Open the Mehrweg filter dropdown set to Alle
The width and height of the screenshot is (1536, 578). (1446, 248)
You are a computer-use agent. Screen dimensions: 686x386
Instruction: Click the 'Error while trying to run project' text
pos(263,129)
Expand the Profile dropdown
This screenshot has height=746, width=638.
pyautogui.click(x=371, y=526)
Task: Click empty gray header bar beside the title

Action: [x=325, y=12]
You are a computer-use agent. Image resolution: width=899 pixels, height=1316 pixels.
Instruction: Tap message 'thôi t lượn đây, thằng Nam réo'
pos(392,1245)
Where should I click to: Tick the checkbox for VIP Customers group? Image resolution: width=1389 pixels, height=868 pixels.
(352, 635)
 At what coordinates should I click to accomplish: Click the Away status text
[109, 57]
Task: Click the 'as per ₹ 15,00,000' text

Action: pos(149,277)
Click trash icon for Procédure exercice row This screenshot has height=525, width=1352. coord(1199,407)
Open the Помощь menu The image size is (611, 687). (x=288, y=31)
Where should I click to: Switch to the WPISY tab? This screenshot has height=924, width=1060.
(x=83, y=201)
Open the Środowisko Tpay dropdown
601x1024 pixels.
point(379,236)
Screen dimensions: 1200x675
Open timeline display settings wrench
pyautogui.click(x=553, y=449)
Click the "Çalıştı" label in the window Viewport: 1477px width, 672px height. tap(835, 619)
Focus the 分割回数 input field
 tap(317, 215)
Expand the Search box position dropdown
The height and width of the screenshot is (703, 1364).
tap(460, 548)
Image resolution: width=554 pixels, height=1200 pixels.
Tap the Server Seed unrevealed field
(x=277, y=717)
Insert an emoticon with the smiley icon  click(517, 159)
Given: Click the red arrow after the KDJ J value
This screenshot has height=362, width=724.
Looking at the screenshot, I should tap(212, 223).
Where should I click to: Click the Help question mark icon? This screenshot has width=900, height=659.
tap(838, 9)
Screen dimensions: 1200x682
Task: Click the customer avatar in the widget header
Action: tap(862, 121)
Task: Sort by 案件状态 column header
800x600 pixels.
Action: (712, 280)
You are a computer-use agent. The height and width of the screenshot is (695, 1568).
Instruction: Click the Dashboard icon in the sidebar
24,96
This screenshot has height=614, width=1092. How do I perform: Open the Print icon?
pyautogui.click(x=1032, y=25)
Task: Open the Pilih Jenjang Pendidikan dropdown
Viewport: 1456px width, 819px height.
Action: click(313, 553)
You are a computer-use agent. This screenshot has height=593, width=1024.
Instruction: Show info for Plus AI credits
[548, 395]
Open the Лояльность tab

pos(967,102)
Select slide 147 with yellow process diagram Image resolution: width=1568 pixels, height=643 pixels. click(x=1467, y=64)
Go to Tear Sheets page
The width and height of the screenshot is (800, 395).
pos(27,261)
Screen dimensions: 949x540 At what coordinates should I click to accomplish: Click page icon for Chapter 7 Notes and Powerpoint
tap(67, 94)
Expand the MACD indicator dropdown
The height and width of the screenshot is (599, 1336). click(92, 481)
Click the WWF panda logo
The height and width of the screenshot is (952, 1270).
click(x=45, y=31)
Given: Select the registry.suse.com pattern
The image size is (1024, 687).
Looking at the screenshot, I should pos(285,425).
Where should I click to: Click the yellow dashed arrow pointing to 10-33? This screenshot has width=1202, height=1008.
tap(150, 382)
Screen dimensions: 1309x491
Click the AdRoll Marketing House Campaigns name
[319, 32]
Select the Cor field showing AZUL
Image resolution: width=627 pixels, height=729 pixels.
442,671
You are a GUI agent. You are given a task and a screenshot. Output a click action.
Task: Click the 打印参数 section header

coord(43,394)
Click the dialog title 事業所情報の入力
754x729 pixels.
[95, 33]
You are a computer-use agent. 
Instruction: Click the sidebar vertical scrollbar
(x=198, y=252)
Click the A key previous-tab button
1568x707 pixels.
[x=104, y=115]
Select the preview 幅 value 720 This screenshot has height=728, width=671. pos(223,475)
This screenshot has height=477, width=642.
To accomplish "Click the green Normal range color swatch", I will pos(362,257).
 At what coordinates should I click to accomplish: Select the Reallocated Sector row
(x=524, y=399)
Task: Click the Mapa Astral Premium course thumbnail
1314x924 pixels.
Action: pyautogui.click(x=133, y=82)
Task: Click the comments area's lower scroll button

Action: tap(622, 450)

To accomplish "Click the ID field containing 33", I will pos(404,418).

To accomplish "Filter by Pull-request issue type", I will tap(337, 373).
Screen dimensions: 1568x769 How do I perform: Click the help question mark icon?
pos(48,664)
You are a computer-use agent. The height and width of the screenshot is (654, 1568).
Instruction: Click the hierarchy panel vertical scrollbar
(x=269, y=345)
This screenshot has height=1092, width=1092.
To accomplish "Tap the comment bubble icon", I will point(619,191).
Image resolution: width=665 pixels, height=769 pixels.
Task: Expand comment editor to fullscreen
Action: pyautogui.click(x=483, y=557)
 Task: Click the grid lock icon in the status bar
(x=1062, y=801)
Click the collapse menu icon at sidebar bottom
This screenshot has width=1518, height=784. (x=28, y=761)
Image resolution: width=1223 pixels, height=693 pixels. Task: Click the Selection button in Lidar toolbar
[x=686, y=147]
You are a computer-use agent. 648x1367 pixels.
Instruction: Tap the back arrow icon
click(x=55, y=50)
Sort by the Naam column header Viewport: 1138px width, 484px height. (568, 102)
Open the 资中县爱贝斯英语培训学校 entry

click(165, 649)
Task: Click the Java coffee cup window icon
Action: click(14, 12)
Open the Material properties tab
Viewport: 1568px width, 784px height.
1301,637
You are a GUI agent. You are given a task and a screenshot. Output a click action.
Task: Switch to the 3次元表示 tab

— Exercise prompt —
Search the records for lines holding the word "column", then copy each line you find.

— Result below —
Task: Sort by 案件状态 column header
Sort by the Naam column header Viewport: 1138px width, 484px height. (568, 102)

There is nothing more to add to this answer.